## start Text passage

"I'm afraid I can't put it more clearly," Alice replied very politely, ". . . being so many different sizes in a day is very confusing."
(Alice's Adventures in Wonderland, Lewis Carroll)
Digital storytelling is not a new phenomenon--neither in nor outside of the academy--but it is an evolving practice, a practice which resists definition in a similar way to how Alice in Wonderland cannot describe her experience of growing up.The practice of digital storytelling originated in the "American community theater movement . . . in California in the late [nineteen] eighties through the collaboration of performance artist Dana Atchley and actor Joe Lambert" (Tucker, 2006: 54); this practice was later adopted and popularized by the Center for Digital Storytelling (CDS) which still defines it mainly as a genre in which personal narratives in the voice of the author are enhanced with images and music. In community learning spaces where digital storytelling continues to be most widely adopted today, the same relatively narrow definition of digital storytelling is still accepted.
When digital storytelling was gradually adopted in formal school settings, especially in higher education, it started becoming a much more complex practice. Particularly in the case of colleges and universities, because digital storytelling has been used in as a "mode" of composition into which various different genres have been included, the original idea of its being just a "narrative" composition has been left far behind. As reported by McLellan (2006) in her survey of the use of digital storytelling in higher education, the adaptation of the practice has been taken as far as "performances and talks supported by media slideshows or interactive presentations; web-based applications, including streaming media, podcasts, and blogs" (66) and so on. In response to such expansion in the practice and meaning of digital storytelling, Lundby (2008) has argued that in defining the term we should exclude video blogging, media sharing through social networking sites, typical YouTube videos, and the recent appearance of sharing narratives via mobile phone (3). Thus, the first challenge of trying to adopt and use digital storytelling is to define it.

## end Text passage

Tasks to perform
(1) Decide whether each statement below agrees with the passage on digital storytelling: (a) the practice began in California in the late 1980s; (b) Lundby argued that typical YouTube videos belong in the definition; (c) community learning spaces now use a much broader definition than the original one. For each, answer yes or no and quote the words of the passage that decide it.
(2) Answer these questions using the passage on digital storytelling:
(a) Which two people worked together to start the practice?
(b) What organization later adopted and popularized it?
(c) Who surveyed its use in higher education, and in what year?

## start Records provided

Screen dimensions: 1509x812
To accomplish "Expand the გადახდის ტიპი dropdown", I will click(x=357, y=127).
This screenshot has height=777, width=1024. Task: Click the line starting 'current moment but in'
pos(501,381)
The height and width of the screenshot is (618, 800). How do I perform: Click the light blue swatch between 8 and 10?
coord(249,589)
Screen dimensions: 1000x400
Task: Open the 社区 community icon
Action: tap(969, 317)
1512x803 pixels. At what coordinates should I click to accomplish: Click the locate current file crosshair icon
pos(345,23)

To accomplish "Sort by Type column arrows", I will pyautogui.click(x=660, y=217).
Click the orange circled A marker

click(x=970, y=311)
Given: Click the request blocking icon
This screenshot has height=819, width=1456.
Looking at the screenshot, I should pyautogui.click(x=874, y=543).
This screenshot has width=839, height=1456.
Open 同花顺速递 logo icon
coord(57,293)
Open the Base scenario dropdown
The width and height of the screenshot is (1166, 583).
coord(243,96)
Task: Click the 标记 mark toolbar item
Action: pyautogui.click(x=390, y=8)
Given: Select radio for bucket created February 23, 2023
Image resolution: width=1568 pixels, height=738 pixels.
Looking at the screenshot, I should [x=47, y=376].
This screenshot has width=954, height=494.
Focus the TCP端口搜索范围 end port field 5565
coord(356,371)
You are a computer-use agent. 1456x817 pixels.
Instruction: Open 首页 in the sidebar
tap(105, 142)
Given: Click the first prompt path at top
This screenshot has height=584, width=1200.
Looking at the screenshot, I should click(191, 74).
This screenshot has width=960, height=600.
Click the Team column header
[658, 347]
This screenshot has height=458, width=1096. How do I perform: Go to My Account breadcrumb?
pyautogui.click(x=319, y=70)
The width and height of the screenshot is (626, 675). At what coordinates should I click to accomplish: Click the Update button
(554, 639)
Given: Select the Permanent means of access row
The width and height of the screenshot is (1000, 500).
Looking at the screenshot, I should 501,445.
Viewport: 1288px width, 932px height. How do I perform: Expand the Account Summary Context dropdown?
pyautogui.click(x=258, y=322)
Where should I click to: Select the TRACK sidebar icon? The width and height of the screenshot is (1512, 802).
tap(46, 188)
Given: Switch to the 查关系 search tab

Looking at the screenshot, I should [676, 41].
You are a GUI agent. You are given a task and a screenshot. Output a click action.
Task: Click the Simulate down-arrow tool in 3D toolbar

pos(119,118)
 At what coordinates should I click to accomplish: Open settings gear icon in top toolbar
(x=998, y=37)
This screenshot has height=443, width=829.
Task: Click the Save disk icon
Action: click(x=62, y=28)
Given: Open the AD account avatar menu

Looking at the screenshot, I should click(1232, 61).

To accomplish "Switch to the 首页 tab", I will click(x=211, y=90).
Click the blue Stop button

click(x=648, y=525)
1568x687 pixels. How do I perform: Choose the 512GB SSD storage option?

## end Records provided

Answers by task
(1)
(a) Yes: "in California in the late [nineteen] eighties"
(b) No: "we should exclude video blogging, media sharing through social networking sites, typical YouTube videos"
(c) No: "the same relatively narrow definition of digital storytelling is still accepted"

(2)
(a) Dana Atchley and Joe Lambert
(b) The Center for Digital Storytelling (CDS)
(c) McLellan, in 2006